White Serbia
From Wikipedia, the free encyclopedia
White Serbia, also known as Bojka (Serbian Cyrillic: Бојка), is the area of modern-day Eastern Germany between the Elbe and Saale rivers, called Lusatia, which was inhabited in the Early Middle Ages by the White Serbs. The area to the east from White Serbia was known as White Croatia.[1]
Some of the White Serbs migrated to the Balkans between 610 and 641, led by the Unknown Archont. The White Serbs were first given the province of Thessalonica by the Roman emperor Heraclius as a gift because of their victory against the Avars of Dalmatia.
Later, the White Serbs resettled in today's Bosnia, Croatia, Montenegro and Serbia (Paganija, Rascia, Travunia, Doclea and Zachlumia, all incorporated in the 14th-century Serbian Empire).

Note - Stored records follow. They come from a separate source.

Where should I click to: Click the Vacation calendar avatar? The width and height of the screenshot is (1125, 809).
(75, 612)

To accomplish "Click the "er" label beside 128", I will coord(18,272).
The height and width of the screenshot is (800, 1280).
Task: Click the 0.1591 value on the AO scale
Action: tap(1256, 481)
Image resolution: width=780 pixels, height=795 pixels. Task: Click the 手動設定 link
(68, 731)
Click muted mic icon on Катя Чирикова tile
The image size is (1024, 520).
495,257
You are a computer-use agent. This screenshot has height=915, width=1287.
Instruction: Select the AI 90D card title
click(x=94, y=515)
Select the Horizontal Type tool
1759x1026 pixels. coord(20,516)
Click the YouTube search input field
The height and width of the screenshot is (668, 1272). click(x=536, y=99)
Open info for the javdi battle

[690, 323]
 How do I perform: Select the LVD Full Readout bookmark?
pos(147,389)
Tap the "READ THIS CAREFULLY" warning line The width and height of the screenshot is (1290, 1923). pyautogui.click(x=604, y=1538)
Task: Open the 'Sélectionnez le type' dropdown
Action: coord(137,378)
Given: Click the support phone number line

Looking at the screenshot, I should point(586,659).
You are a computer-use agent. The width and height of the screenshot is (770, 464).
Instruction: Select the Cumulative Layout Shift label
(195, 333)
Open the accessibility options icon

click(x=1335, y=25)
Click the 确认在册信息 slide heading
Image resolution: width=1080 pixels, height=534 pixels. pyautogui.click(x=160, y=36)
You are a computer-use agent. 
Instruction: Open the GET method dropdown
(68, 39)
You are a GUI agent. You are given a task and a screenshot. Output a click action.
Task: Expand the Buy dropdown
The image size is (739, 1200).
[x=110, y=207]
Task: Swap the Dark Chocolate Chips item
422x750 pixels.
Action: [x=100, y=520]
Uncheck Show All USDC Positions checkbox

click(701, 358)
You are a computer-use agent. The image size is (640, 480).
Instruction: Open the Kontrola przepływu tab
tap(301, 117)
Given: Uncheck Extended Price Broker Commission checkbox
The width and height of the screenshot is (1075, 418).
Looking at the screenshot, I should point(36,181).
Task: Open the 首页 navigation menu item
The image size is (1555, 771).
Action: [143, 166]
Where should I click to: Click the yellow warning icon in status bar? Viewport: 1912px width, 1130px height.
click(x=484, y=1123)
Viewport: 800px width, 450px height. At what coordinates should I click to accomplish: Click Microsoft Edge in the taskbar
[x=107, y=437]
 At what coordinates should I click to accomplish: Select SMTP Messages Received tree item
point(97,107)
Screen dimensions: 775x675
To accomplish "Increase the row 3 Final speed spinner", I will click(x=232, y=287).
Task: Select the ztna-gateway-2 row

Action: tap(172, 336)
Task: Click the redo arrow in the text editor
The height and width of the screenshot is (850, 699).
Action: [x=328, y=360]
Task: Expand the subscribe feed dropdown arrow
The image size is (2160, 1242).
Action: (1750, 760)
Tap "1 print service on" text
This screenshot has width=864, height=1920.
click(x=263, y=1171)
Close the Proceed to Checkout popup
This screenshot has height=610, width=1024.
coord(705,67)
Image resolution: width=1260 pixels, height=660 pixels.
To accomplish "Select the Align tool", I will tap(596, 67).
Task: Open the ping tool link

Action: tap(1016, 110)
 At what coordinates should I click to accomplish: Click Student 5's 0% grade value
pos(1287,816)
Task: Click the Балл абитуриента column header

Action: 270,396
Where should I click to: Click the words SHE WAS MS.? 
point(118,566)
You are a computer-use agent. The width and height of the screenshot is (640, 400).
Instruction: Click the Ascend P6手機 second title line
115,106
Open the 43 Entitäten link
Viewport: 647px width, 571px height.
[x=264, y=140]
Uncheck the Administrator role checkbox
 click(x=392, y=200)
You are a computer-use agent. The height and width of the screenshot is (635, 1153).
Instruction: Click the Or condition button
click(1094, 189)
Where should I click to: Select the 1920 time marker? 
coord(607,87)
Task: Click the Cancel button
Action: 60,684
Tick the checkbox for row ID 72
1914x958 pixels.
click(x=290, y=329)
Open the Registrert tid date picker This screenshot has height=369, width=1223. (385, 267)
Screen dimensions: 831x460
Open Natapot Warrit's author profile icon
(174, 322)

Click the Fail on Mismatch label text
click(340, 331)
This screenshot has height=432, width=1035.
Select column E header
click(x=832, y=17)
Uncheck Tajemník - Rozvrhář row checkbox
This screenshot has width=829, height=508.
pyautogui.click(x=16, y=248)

Today the region of White Serbia is known as Lusatia, infrequently also the name Sorbia (Sorbian language: Serbja) is used. Today it is mostly inhabited by Germans, but there is still a significant minority (5-10% of the inhabitants) of Sorbs, or Lusatian Serbs, who are a slavic tribe descended from Polabian slavs (Milceni and Lusatii). They adopted the name Sorbs in the 18th century from the area they live in. The original White Serbs no longer exist as a distinct ethnic group, as they were most likely assimilated by Poles and Germans.